En el libro El oficio de político, el politólogo español Manuel Alcántara llama la atención sobre la cantidad de decisiones que toman los gobernantes en deplorables condiciones de salud o bajo los efectos de medicamentos que reducen significativamente sus capacidades. Un caso paradigmático fue el de Kennedy, que definió el destino del mundo mientras estaba sumido en el sopor producido por fuertes fármacos administrados para combatir unos insoportables dolores de espalda. El autor sostiene que si al piloto de un avión se lo castiga drásticamente cuando realiza su trabajo en esas condiciones, entonces, no hay razón para que aceptemos que los políticos, que tienen responsabilidades con toda la sociedad, decidan sobre el destino de las personas cuando no están en pleno uso de sus facultades. Por ello, la salud física y mental debe ser uno de los componentes del test al que idealmente deberíamos someter a los políticos.
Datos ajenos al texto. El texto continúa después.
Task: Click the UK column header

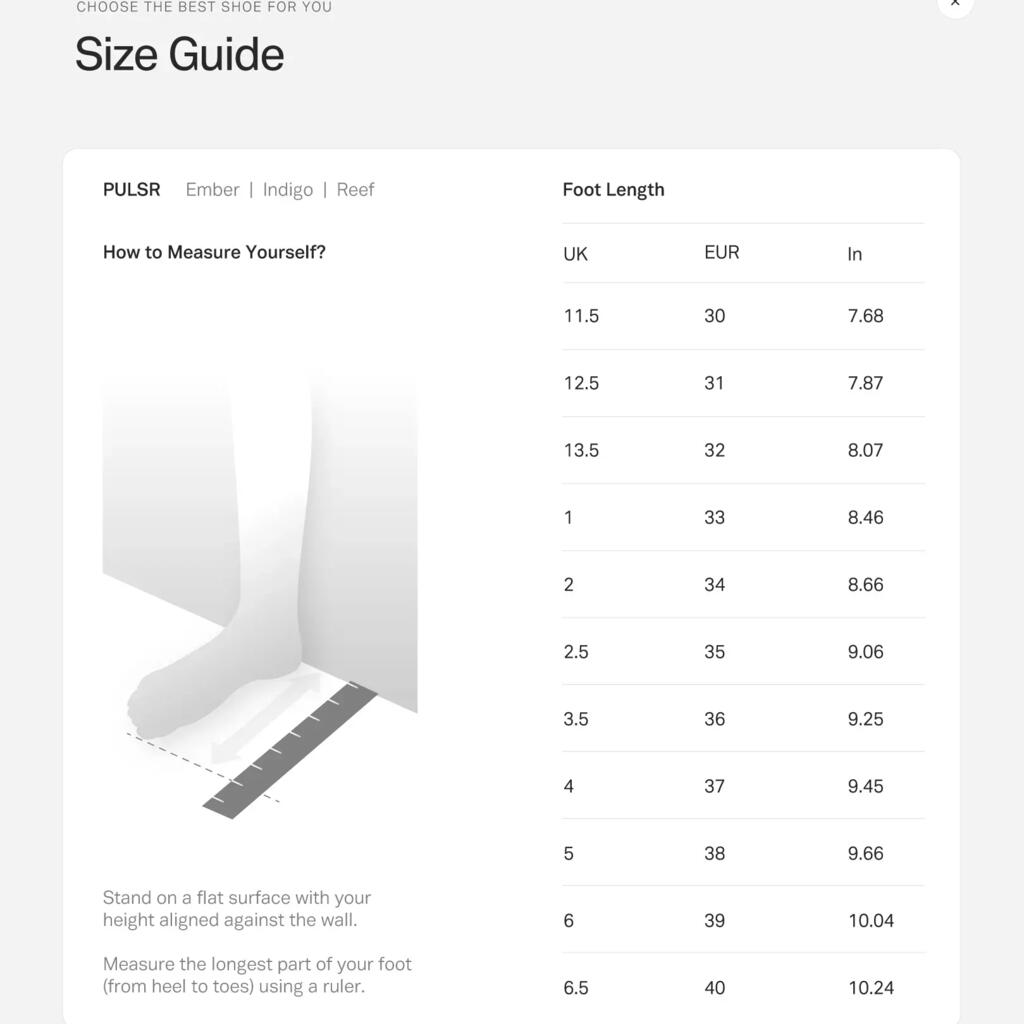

Viene al caso esa reflexión cuando la personalización de la política ha llegado a sus máximos niveles de expresión. Los procesos que se viven en muchos de los países de nuestro continente dependen exclusivamente de la voluntad y la presencia de unos valientes e iluminados llaneros solitarios. Son pocos los casos en que la continuidad está asegurada por instituciones que puedan garantizar la vigencia de las políticas más allá de la presencia de los caudillos. De manera especial, la mayor personalización –y, por tanto, la mayor dependencia con respecto a los líderes– se encuentra en los procesos calificados como revolucionarios. Ninguno de ellos cuenta con un partido político, los sucesores no existen y cuando aparecen son rápidamente expulsados o puestos en la congeladora y, a pesar de asambleas constituyentes y rosarios interminables de leyes dictadas directamente desde los órganos ejecutivos, solamente se ha debilitado al viejo orden pero no se lo ha remplazado con estructuras institucionales sólidas. Por todo ello, la desaparición o la simple indisponibilidad de esos conductores constituye inevitablemente el fin de la historia.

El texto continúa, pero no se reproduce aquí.